What you are asked to do: Report how many lines below contain the word "will", giving the number and no other words.

Supplied information:
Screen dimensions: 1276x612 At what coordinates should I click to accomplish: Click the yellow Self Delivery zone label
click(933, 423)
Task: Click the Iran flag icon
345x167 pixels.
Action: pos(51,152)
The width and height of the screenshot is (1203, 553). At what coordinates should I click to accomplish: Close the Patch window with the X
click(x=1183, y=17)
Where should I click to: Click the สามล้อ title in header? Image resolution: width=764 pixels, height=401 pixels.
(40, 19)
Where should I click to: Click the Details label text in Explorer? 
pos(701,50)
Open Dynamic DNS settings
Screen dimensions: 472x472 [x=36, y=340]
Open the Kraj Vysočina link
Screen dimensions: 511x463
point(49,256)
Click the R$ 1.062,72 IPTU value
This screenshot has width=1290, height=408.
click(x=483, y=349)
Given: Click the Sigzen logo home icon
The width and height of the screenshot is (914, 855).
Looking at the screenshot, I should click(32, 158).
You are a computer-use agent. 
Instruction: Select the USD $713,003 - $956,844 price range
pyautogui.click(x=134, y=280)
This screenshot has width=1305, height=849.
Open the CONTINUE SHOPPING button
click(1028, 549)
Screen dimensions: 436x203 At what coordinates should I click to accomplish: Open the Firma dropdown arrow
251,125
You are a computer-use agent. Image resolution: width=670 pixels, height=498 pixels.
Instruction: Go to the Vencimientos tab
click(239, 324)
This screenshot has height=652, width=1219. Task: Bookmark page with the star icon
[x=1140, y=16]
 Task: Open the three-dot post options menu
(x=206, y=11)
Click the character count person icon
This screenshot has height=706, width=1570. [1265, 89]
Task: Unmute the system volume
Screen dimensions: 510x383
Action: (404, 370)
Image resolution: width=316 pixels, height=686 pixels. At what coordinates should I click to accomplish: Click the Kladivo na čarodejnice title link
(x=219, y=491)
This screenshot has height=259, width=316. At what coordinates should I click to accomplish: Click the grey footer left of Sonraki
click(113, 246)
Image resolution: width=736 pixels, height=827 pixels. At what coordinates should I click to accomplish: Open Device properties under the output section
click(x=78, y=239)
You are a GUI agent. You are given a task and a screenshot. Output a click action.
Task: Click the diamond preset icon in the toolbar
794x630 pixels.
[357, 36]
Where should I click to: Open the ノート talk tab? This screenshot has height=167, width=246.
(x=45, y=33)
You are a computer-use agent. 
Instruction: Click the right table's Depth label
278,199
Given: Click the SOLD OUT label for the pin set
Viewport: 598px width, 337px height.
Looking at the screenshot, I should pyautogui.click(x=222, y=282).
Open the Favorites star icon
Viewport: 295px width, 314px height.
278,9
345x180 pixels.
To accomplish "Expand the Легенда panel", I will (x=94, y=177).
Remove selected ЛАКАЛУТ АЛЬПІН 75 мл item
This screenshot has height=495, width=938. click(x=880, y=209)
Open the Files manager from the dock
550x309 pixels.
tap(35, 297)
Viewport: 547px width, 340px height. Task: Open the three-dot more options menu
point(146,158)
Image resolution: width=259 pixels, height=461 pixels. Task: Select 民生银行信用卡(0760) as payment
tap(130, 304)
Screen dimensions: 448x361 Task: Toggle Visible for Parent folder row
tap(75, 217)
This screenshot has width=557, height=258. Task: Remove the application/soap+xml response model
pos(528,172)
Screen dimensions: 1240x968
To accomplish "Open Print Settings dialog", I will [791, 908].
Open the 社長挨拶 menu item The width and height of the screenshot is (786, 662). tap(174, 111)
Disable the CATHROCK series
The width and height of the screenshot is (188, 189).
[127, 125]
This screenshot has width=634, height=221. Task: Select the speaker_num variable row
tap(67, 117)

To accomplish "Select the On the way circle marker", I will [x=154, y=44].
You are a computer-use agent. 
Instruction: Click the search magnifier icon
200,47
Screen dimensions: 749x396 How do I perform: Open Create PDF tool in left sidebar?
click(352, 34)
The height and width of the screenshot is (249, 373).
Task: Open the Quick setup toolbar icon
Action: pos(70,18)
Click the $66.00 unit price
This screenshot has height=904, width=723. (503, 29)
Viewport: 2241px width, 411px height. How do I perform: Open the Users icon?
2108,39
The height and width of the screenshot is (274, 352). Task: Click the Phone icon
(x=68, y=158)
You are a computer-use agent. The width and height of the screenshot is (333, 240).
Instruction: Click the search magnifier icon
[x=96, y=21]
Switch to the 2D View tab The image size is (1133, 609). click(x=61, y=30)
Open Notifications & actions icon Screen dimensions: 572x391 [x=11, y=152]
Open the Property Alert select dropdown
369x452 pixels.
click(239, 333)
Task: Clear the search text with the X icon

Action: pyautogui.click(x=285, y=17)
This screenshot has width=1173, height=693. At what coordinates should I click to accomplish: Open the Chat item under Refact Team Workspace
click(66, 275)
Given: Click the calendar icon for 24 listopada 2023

Answer area: 3